Wednesday, 31 August 2016

Why the Bible and the Koran are not Manuals for today

How can anyone point to the Koran or the Bible and say these documents are the bedrock of a peaceful and humane religion?  (This may apply equally to other holy scriptures but I am less familiar with them, so let's stick to these two).  They are full of blood-curdling violence and attitudes that would be completely unacceptable if they were promoted today.   But their violence and anachronistic attitudes are not at all surprising; they were written by people who were ignorant about the world around them, when science as we know it today did not exist, when human life was cheap and hung by a thread, threatened by hunger, natural disaster and disease, where people attacked and murdered each other over food and water as well as the gods they worshipped.  Even the concept of written knowledge was pretty much unknown, other than amongst a few educated elite (and they did not include The Prophet Muhammed, apparently).

So when Saint Paul espouses slavery, or The Prophet wields his bloody sword, or women are treated as chattels, we should not get too hung up about it.  That was then, and this is now.  What the authors of these sacred texts thought 1300 or 2000 years ago is irrelevant to our lives today.  Sure, they have contributed to the intellectual development of the human race, and are interesting from an historical perspective, but as a species we moved on.  We have learned to order our societies better, to control our environment so that life became safer and in doing so we have created time and space to become more tolerant of each other and show empathy for other human beings.  We replaced ignorance and superstition with science and intellect.
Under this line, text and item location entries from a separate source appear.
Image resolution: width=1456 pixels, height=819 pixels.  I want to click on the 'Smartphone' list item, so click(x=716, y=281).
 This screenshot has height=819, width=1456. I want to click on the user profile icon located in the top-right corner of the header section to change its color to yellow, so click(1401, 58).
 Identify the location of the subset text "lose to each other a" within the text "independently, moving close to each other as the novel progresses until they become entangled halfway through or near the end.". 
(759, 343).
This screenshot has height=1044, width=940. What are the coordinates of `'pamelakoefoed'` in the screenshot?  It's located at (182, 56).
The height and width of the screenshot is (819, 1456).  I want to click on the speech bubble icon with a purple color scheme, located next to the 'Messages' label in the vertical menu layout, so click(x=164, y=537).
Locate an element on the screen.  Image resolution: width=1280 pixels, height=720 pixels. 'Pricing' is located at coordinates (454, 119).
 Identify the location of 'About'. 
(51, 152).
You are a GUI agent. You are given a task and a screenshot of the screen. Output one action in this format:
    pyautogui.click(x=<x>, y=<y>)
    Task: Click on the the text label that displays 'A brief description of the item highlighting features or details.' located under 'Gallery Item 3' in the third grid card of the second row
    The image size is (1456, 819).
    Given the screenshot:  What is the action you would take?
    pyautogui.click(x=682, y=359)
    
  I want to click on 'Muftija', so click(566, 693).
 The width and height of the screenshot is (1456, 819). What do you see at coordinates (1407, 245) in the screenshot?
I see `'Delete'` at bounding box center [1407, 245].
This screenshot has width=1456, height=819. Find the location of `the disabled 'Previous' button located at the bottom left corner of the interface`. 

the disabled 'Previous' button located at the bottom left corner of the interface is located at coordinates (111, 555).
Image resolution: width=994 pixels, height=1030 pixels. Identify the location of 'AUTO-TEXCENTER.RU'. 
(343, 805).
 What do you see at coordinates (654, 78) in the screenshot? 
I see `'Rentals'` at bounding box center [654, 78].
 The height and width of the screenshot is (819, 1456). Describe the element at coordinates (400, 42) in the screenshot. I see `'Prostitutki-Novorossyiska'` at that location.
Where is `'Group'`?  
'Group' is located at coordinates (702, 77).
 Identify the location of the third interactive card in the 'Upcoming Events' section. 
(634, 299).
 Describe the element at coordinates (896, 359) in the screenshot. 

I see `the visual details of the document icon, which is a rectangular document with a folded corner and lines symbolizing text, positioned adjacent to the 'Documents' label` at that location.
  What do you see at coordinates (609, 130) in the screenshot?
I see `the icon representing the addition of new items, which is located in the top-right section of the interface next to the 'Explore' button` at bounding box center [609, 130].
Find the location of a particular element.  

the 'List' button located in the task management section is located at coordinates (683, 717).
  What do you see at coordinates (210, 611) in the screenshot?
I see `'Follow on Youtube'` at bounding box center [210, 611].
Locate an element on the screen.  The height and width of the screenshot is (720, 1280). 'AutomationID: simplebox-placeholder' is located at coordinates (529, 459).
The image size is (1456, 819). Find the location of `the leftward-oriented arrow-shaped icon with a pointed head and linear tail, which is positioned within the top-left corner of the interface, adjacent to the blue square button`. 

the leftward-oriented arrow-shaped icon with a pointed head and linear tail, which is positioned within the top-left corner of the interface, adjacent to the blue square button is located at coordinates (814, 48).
To rely on The Bible or the Koran to inform your behaviour is to say that you believe the world in which they were created is a better place than the one you live in today.  Some people may think so; the real fundamentalists.  I think there are even people who believe the world is flat.  But I don't see them rushing to live without clean running water, modern medicine, the written word, (almost) universal literacy, electronic communications or even ready meals.   They do not yearn to live in a time when you existed every day with simple fear that your life might be extinguished tomorrow by a wild animal, a microbe the tribe down the valley or some incomprehensible natural disaster.  

I am not saying you should not live without belief though.  You can believe in the inherent good nature of (most of) humanity; that we know what ethical behaviour is, without recourse to "the good book", and (most people) usually display it. You can believe that an enquiring mind is always better than a closed one.  Of course some people have thoughts that are dangerous to the people around them, or to sections of society, or to humanity as a whole.  To those we show a healthy scepticism.  But approach other ideas with an enquiring and scientific mind and the ascent of mankind will continue unabated, albeit with some hiccups on the way, even further from the distant and irrelevant world to which the Bible and Koran relate.

Some believers will counter by saying that there are lots of good bits in the Bible that they find help them to feel their way in the world.  Some say that the Koran guides them to a pacific way of life.  But if you seriously believe these books have some authority beyond anything else in your local bookshop, then you cannot pick and choose.  You cannot deny the violence, inhumanity, the unacceptable side of them and you cannot rationally argue with anyone who chooses to use that unacceptable side as the basis of their own personal beliefs.